B5 Media versus Shiny Media

I follow a load of blogs in my area, and I wasn't surprised to notice that B5 media bloggers link within their own blogs and within the wider network, but rarely outside of their walled garden of content. What gives? Are the B5 overlords anally insisting their bloggers boost the power of the network at the expense of the wider blogosphere?

This would by wildly ironic, because Darren Rowse is a notoriously generous linker.

Take Brit Music Scene for instance - a paragon of the ProBlogger ethic. Links internally, links within the B5 network, follows the rules of title writing and good keyword usage. I enjoy Dave Parrack's writing immensely, but as far as that blog goes, the rest of the Internet simply doesn't exist.

At Unreality TV on the other hand, we get linked to by Shiny Media blogs like Available For Panto all the time. In fact, I'd say we should link to them more. They're a great crew and we appreciate the links. Thanks guys!

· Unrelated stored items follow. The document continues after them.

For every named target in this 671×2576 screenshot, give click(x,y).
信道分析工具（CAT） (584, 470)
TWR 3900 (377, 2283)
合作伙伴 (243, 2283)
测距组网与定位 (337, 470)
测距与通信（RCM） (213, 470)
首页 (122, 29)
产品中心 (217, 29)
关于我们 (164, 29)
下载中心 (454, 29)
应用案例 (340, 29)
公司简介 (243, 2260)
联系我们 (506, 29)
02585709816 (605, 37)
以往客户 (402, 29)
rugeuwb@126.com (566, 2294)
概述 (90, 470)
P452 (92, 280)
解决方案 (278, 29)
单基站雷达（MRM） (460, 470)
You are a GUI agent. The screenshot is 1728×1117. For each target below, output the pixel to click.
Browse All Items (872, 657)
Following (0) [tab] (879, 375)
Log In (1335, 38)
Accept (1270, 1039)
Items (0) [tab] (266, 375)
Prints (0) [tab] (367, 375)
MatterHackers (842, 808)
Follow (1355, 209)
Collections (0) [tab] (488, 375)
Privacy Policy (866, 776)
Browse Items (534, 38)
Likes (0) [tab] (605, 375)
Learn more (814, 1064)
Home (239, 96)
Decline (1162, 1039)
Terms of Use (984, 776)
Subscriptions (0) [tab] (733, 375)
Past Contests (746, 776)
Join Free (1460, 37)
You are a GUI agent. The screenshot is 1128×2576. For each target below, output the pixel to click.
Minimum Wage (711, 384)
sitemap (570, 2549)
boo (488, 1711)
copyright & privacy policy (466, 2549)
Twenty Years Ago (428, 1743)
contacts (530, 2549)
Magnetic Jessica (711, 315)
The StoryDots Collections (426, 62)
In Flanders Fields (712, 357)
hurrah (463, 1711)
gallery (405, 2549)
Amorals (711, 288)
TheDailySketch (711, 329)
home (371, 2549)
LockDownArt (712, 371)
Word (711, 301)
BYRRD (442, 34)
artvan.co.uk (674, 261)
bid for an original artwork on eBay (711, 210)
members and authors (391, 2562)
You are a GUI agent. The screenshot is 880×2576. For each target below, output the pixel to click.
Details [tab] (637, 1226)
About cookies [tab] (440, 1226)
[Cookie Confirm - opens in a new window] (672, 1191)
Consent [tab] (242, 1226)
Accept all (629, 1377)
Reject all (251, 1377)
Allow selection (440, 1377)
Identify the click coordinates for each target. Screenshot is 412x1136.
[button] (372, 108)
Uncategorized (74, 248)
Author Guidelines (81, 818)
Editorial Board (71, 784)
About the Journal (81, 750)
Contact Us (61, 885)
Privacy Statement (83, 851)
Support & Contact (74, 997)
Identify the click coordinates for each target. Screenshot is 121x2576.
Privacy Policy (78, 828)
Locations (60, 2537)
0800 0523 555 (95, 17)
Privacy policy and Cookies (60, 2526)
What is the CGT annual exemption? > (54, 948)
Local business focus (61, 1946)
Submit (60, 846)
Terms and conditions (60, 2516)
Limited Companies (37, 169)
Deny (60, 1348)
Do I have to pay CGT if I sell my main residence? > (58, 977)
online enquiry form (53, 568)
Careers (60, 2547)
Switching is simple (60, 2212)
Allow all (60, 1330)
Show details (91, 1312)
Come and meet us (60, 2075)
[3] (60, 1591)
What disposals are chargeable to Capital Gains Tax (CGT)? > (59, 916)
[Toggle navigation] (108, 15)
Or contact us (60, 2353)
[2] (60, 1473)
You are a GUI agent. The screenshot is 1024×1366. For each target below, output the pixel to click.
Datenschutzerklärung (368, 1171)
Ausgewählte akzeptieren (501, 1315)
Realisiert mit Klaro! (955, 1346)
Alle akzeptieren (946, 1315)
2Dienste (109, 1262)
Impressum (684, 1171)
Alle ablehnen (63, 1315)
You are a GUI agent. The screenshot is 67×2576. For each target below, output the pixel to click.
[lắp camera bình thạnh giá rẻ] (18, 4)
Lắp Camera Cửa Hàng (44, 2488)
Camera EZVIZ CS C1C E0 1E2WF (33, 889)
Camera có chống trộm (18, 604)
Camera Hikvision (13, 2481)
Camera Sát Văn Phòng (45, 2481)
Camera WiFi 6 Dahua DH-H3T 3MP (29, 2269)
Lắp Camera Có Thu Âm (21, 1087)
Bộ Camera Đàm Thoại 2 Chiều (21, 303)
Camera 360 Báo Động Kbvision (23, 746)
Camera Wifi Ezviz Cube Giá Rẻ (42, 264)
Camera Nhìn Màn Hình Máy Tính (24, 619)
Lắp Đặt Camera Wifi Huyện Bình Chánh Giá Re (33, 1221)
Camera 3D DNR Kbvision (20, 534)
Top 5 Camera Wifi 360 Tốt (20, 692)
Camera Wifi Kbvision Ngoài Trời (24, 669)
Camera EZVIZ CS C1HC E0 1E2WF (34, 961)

I'm not aware that other blog networks like 9rules have policies requiring inlinking. They seem to inlink out of community spirit, but are fairly relaxed about the other places they link to.

My Linking Out Policy

Me? I believe linking out is good for the blog and the readers.

No blog is an island people, and unless you're Wiki-bloody-pedia, you won't have all the answers in one place. There are other people, other opinions out there just waiting to be found. Why don't you link to them and give your readers a treat?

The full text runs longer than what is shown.